原文节选:
****

高旅

更新时间:2023-12-13 08:46

高旅,原名邵慎之,江苏常熟人。中共党员。1940年肄业于北平民国学院经济系。历任江苏省测量总队测量局吴子小地政局测量员,江苏《兴化公报》编辑,《上海译报》特约记者,国民党军事委员会湘鄂赣边区游击指挥部政治队长,《桂林日报》编辑、主笔,湖南《中央日报》、重庆《中央日报》战地特派员,《上海申报》特派员,香港《文汇报》主笔、资料室主任、副刊部主任。1944年开始发表作品。1985年加入中国作家协会, 1997年逝世。

个人简介

高旅,原名邵慎之,是一位新闻工作者,又是小说家、文史专栏作家、诗人,系中国作家协会会员。他勤奋笔耕,著作等身。著名作家聂绀弩曾称其为“港中最高文”,说他是族港作家中创作数量最高的人。他写作长篇小说42部,其中出版13部,在报刊上连载的有29部。随笔、散文、杂文、时评6710篇,出版杂文集子5部,诗歌2000余首,戏剧、影视剧本10余部,其他著作4部。这些作品,大都是他自1950年到香港至1997年逝世的47年中完成的。

****

所给资料:
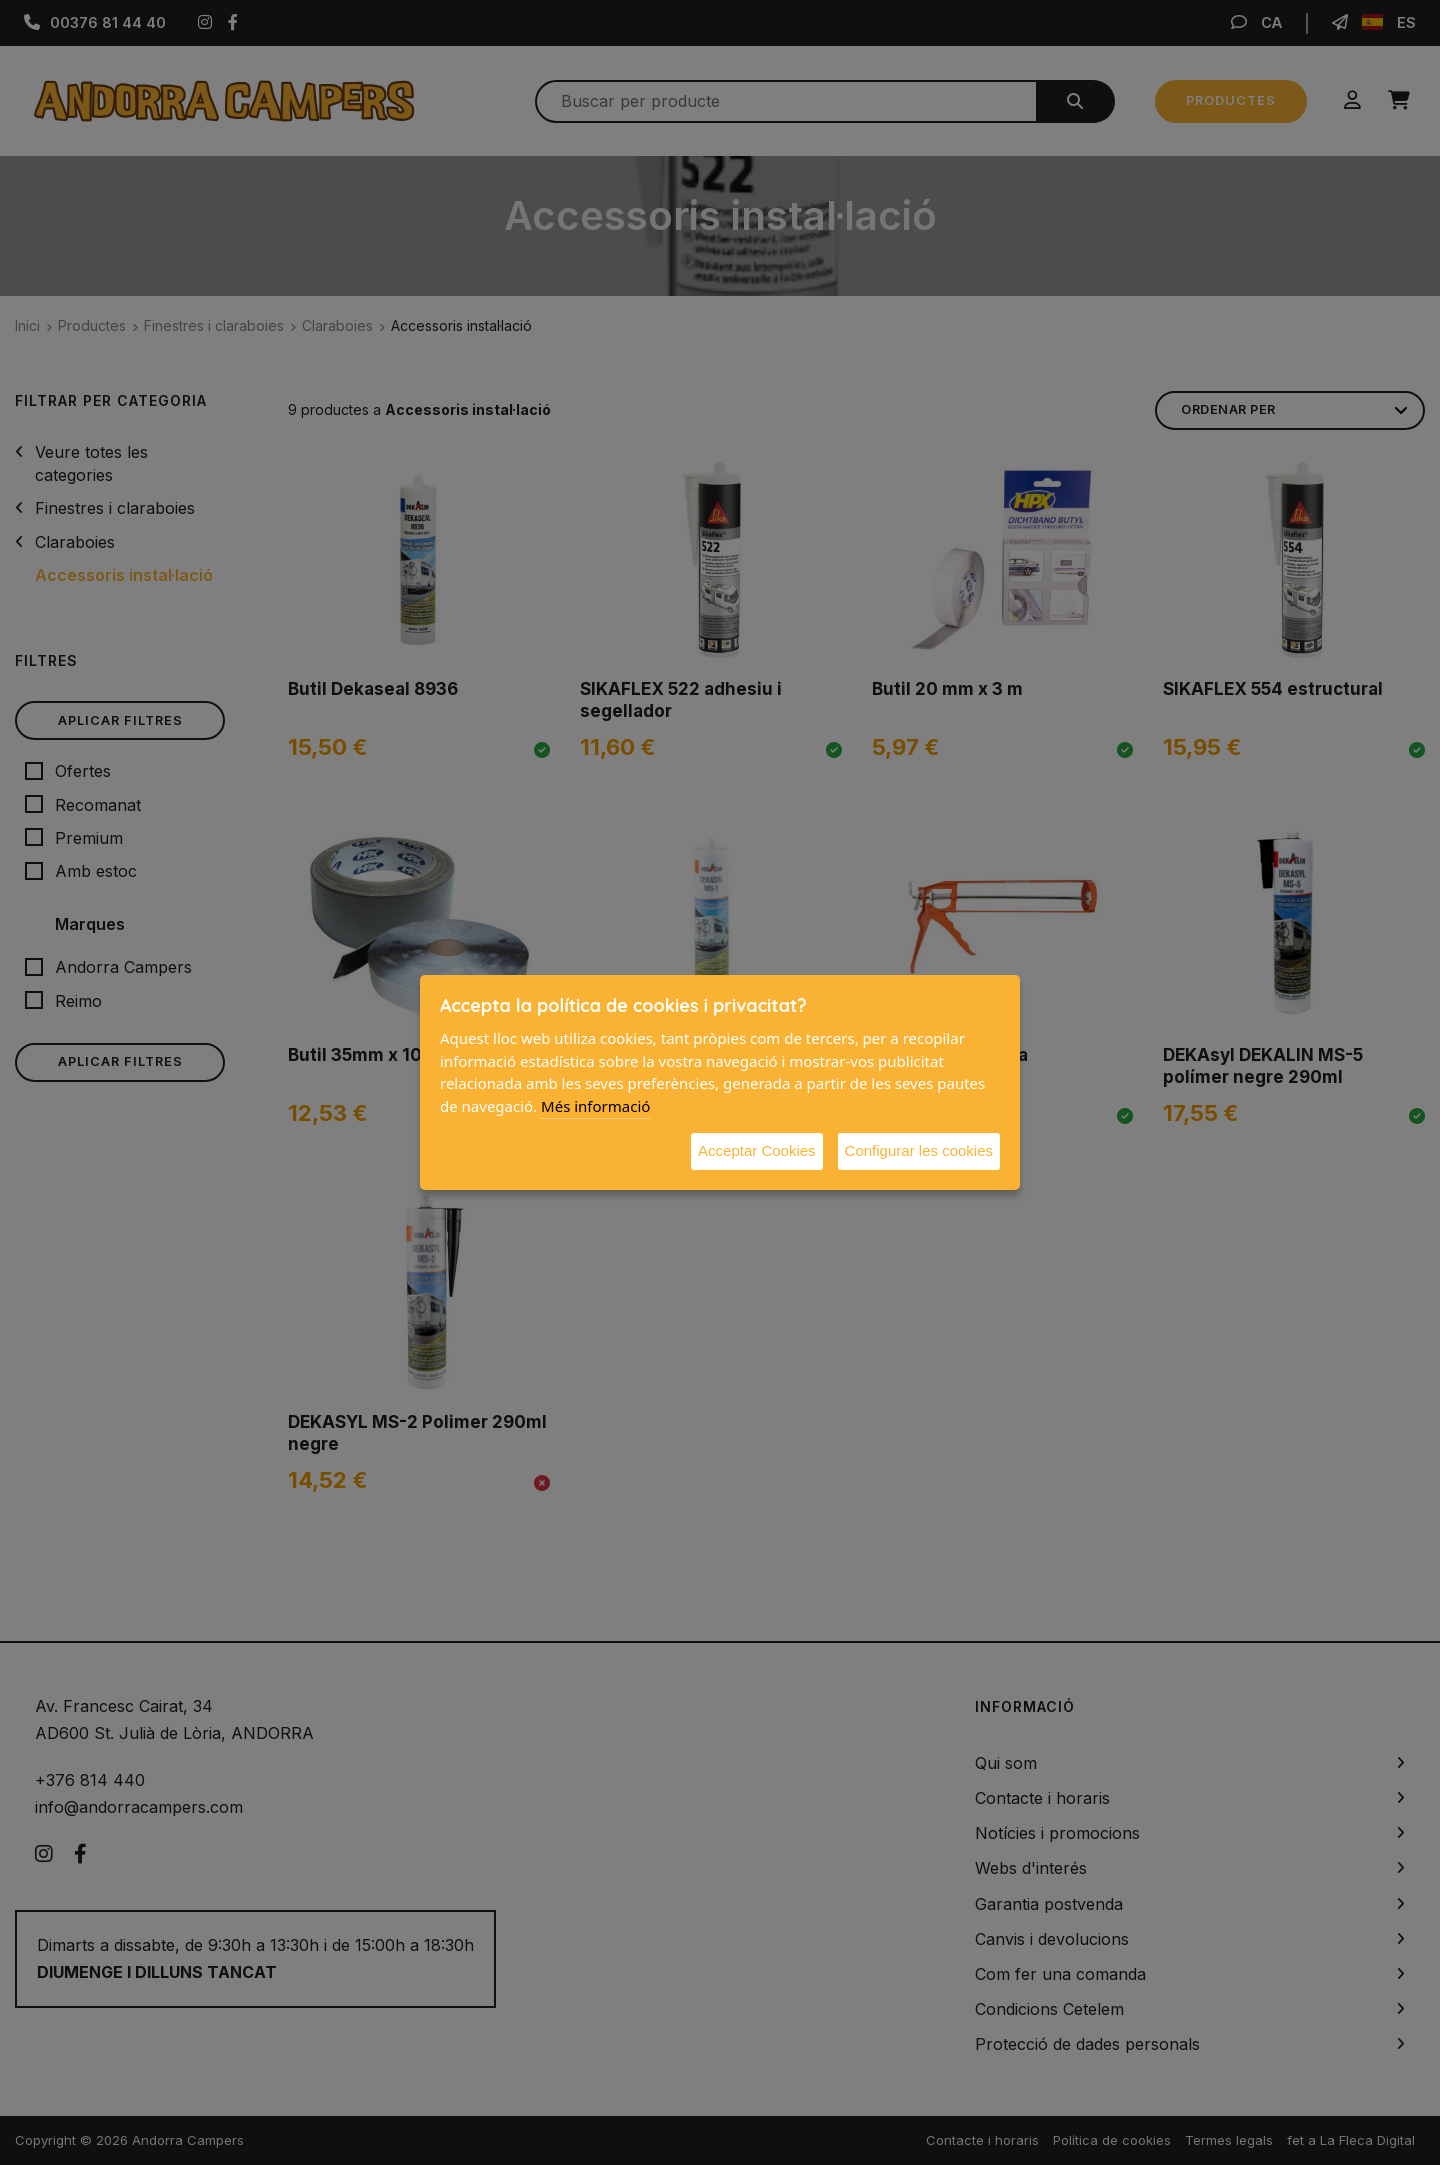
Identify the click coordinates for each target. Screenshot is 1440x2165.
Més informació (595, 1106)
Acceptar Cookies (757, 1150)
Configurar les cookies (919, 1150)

****

练习内容:
A. 请把高旅简介中从“更新时间:2023-12-13 08:46”一直到“作家协会, 1997年逝世。”的这一部分一字不改地誊抄下来。
B. 将高旅简介中以“高旅,原名邵慎之,江苏常熟人”开头的那一段改写成条目清单,保留其主要事实。
C. 高旅简介在叙述高旅生平时提到了哪些年份?请全部列出。
资料中的各行取自其他来源。

参考答案:
A.
更新时间:2023-12-13 08:46

高旅,原名邵慎之,江苏常熟人。中共党员。1940年肄业于北平民国学院经济系。历任江苏省测量总队测量局吴子小地政局测量员,江苏《兴化公报》编辑,《上海译报》特约记者,国民党军事委员会湘鄂赣边区游击指挥部政治队长,《桂林日报》编辑、主笔,湖南《中央日报》、重庆《中央日报》战地特派员,《上海申报》特派员,香港《文汇报》主笔、资料室主任、副刊部主任。1944年开始发表作品。1985年加入中国作家协会, 1997年逝世。

B.
- 原名邵慎之,江苏常熟人,中共党员
- 1940年肄业于北平民国学院经济系
- 曾任测量员、编辑、特约记者、游击指挥部政治队长,以及多家报纸的编辑、主笔、战地特派员和特派员
- 在香港《文汇报》任主笔、资料室主任、副刊部主任
- 1944年开始发表作品
- 1985年加入中国作家协会
- 1997年逝世

C. 1940年、1944年、1950年、1985年、1997年